At Sephora China, which has 321 stores across 89 cities on the mainland, each store is handling their staffing issues in accordance with their situation, said a spokesperson for the LVMH brand, adding that all staff testing positive will be given paid leave and can work from home if possible.
‘Severe’ Virus Spread
At another Beijing shopping centre, a gym belonging to the US Powerhouse chain said on Tuesday it would be closed until December 25 to disinfect the premises and to protect the safety of staff and members.
“The spread of the virus is severe and there is a big risk of infection,” the gym said. It had just reopened five days ago after having had to shut for more than two weeks due to district-wide Covid curbs.
“It’s deeply frustrating. Businesses are having to close due to staff being sick, even though they can legally be open,” said Noah Fraser, Beijing-based managing director at the Canada-China Business Council.
“Blame is starting to flow from companies’ (foreign) headquarters to the team on the ground in China, with HQ asking ‘why can’t the China operations navigate these restrictions?’ All other markets have had to adjust and did so successfully,” he said.
Some factories and eateries are retaining Covid curbs, including so-called closed-loop systems that isolate staff from the wider world, until they get a clearer picture of just how workplaces will be affected.
At Volkswagen, which has seen its plants in China heavily disrupted by lockdowns this year, production is currently stable but the automaker has reduced office attendance and is asking staff to stay 1.5 metres apart whenever possible, a spokesperson said.
Chinese electric vehicle maker Nio also said its production was normal, although it is bracing for infections.
“We have sent trucks of medicines and equipment to the factory to be well prepared,” Nio’s president Qin Lihong told a media roundtable on Monday.

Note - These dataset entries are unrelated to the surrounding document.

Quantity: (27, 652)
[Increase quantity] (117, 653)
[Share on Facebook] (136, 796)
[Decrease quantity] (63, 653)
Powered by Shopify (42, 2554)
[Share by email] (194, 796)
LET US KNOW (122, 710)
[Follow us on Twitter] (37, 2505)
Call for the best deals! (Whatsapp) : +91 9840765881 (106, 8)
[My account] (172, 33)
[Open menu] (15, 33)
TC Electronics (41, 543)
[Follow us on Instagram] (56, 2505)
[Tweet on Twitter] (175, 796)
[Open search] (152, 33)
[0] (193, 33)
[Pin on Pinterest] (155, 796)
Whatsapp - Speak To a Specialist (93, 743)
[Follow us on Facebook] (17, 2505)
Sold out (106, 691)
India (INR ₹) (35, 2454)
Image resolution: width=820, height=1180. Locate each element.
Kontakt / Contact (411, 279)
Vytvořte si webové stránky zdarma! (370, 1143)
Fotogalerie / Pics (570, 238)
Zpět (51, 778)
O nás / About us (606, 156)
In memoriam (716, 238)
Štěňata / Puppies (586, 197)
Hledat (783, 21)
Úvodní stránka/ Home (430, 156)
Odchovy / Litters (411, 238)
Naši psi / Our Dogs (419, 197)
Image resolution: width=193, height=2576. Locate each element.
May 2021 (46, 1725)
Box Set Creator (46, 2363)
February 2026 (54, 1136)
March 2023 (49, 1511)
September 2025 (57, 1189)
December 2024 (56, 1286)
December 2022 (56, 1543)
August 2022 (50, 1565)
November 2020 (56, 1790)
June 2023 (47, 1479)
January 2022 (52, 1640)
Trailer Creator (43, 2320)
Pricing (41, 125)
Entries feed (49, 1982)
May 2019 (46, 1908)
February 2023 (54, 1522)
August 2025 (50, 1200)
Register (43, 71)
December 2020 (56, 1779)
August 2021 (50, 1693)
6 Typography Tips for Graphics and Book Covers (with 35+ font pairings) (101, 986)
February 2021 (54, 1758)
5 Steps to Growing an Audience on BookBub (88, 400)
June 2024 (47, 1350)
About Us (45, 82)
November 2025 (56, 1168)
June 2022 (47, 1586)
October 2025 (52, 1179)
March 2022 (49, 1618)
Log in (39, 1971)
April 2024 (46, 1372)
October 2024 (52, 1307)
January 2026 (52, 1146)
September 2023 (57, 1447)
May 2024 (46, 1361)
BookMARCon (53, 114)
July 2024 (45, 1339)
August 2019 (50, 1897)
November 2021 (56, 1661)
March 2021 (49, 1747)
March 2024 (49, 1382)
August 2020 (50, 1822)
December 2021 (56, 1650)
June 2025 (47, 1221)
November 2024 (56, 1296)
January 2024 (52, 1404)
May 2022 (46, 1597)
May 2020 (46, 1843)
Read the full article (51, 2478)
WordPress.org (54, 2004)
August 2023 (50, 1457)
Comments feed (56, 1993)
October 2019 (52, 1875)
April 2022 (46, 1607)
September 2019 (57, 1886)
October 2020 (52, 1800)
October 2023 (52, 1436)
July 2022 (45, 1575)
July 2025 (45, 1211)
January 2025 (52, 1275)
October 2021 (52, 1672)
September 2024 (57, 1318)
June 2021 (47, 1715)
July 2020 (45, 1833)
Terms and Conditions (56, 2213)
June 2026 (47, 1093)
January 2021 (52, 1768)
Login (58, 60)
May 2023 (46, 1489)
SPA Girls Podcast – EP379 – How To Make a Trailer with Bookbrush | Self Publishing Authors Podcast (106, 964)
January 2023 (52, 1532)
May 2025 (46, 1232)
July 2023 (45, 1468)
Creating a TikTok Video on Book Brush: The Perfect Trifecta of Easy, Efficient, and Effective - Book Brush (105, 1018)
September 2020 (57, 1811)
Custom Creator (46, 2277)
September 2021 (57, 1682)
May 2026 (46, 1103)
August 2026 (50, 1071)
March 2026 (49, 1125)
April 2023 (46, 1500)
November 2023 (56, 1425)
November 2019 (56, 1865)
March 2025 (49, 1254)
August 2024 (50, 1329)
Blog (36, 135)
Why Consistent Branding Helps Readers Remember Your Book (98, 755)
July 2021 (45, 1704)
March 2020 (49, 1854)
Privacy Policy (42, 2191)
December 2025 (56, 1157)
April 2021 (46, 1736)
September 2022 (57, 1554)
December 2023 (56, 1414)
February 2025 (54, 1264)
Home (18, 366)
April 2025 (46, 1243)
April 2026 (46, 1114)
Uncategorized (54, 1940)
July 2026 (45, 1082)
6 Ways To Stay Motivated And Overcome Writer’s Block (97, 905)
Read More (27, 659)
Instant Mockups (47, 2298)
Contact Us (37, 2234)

National health officials have so far made few comments on workplace conditions, only urging that high-risk areas should be much more narrowly defined, while production or business operations continue elsewhere.
Julian Evans-Pritchard, a senior China economist for Capital Economics, said he believed it will take quite a while for Chinese households to learn to live with the virus and it could take three to six months for consumer activity to return to “something resembling normality.”
“So even if the shift away from zero-Covid will benefit most businesses over the medium-term, it doesn’t provide immediate relief and the next few months will still be very challenging.”